Yiche.com recently released its Top 10 Chinese automobile export destinations for the first half and June of 2025.
The report shows that the top three export destinations for Chinese automobiles in the first half of the year were Mexico, the United Arab Emirates, and Russia, with export volumes of 234,500, 214,300, and 171,000 units, respectively.

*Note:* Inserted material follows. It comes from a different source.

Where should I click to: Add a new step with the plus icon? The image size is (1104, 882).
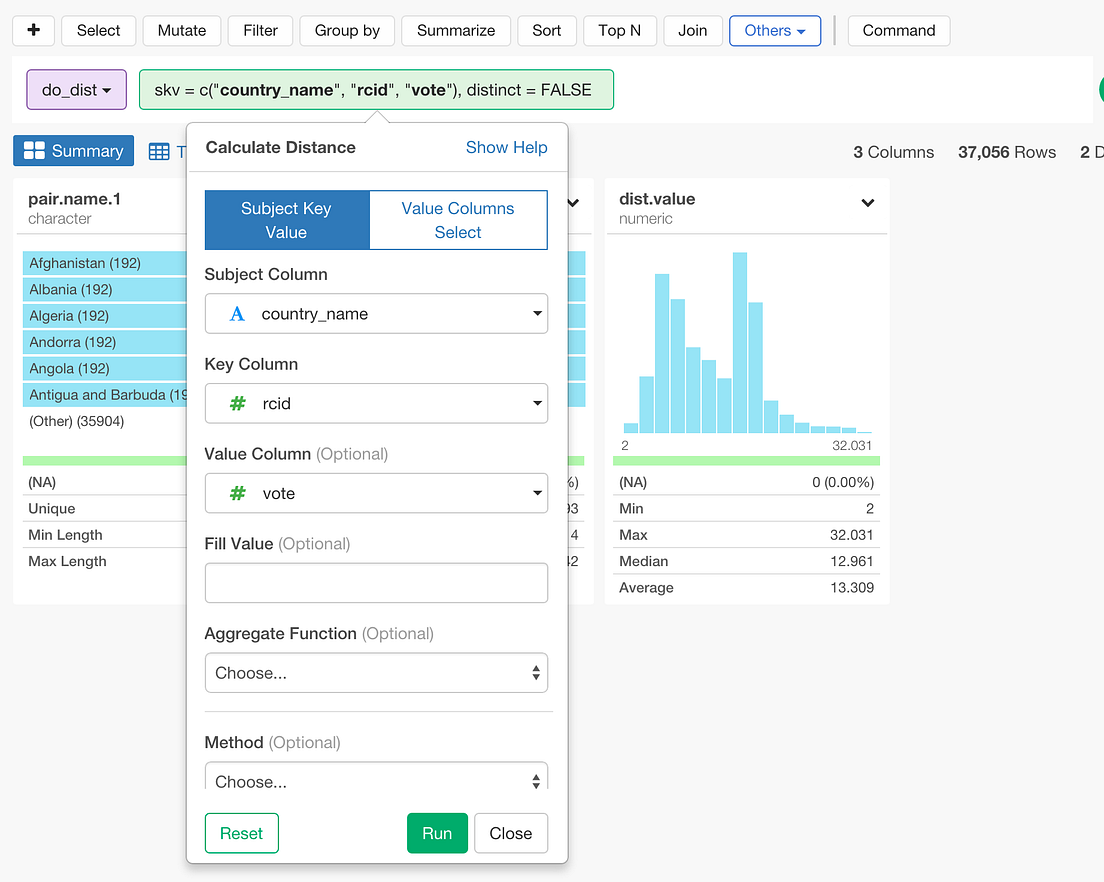pyautogui.click(x=33, y=30)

Specifically, Mexico emerged as the largest export market for Chinese automobiles, with 234,500 units exported in the first half, representing a 30.7% year-on-year increase. The significant surge in exports to Mexico is largely attributed to the substantial increase in demand for BYD vehicles. BYD’s key models, such as the Seagull and Song PLUS DM-i, have already been launched in the Mexican market. Contrary to a misconception that Mexico serves merely as a transit point for vehicles destined for the U.S. market, the analysis indicates that the majority of Chinese cars are absorbed by the local Mexican market.

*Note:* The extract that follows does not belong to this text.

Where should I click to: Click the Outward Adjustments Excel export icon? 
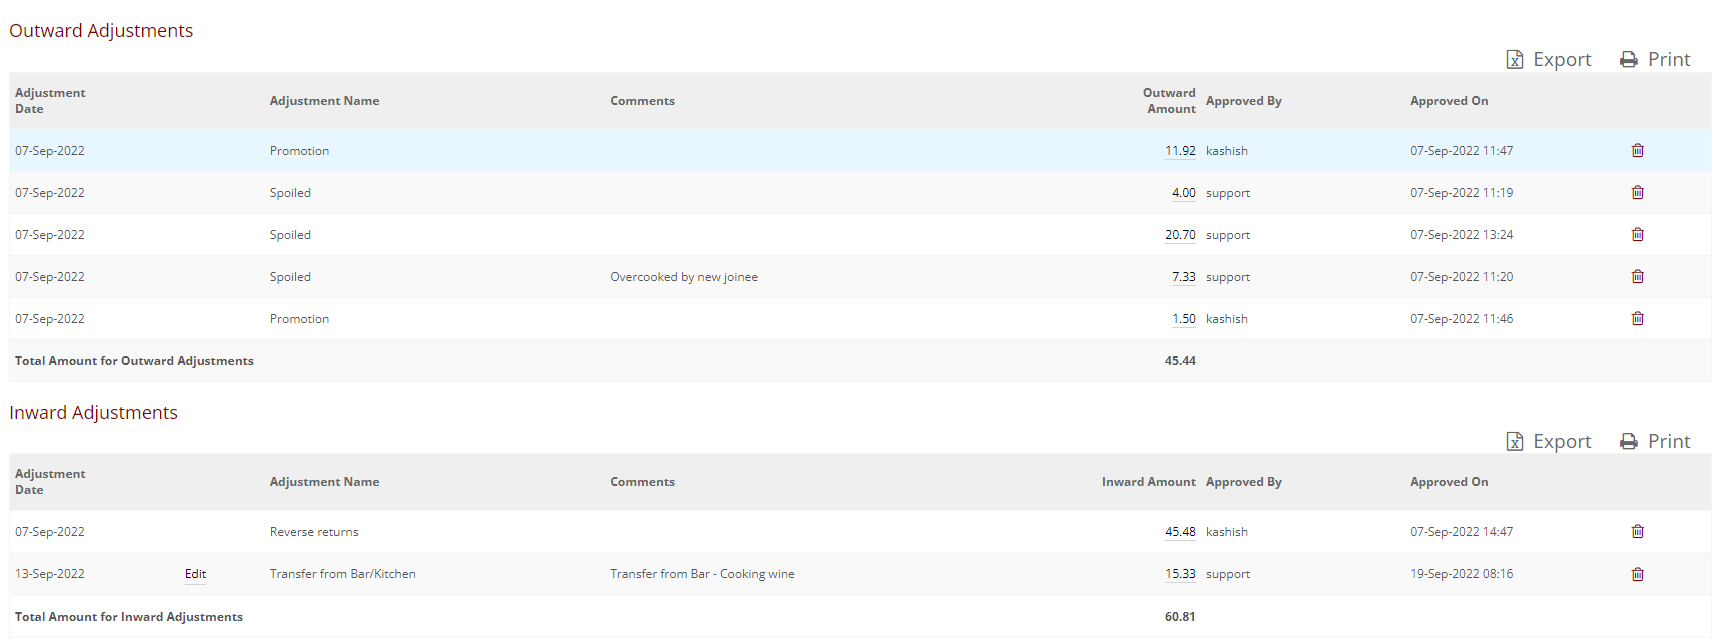click(1515, 60)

The United Arab Emirates secured the second position, with 214,300 Chinese automobiles exported in the first half, marking an impressive 58.5% year-on-year growth. This rapid expansion is driven by the UAE’s role as a distribution hub for automotive imports in the Middle East. Geely’s increased exports to Middle Eastern markets, including Saudi Arabia and the UAE, have contributed to the overall rise in import volumes. Additionally, a factor contributing to the growth in the UAE market is the substantial parallel export of Toyota models by domestic automotive trading companies, capitalizing on price differentials between domestic and international markets.

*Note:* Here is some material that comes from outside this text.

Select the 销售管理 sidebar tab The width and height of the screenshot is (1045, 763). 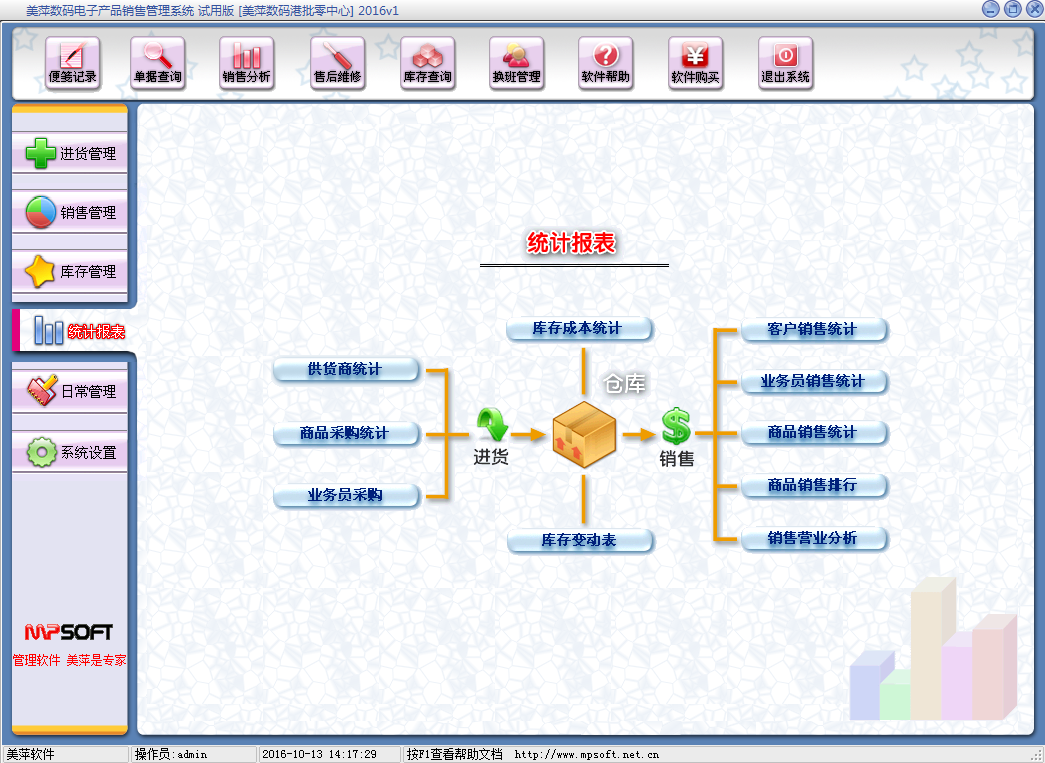70,212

Russia ranked third, with 171,000 units exported in the first half. However, this figure represents a significant year-on-year decline of 59.2%, making it the market with the largest decrease among those listed.
Analysts attribute this sharp decline to several factors. Firstly, a recent increase in vehicle loan interest rates and the imposition of import vehicle scrappage taxes in Russia have raised the cost of purchasing vehicles for local consumers, subsequently impacting sales volumes. Secondly, Chinese automakers had a relatively high inventory in Russia from the previous year, and current sales are facing significant challenges.
Since last year, Russia has implemented several policies designed to tax imported vehicles. In October of the previous year, Russia significantly increased its import vehicle scrappage tax by 70% to 85%, affecting all imported automobiles. Further increases of 10% to 20% on the scrappage tax for imported vehicles were implemented on January 1, 2025, with plans for annual increments until 2030. These policies have collectively led to a general price increase of 10% to 15% for imported vehicles, with some luxury models experiencing price hikes of up to 25%.
Concurrently, the Russian central bank began a gradual increase in its key interest rates last year. By February of this year, automotive loan interest rates in Russia had climbed to approximately 18%. The combined impact of the increased scrappage tax and higher interest rates has severely affected Chinese automobile exports to the Russian market, resulting in a noticeable downturn in sales volumes.
The remaining destinations in the top ten, from fourth to tenth place, include Brazil, Belgium, the United Kingdom, Saudi Arabia, Australia, the Philippines, and Kazakhstan.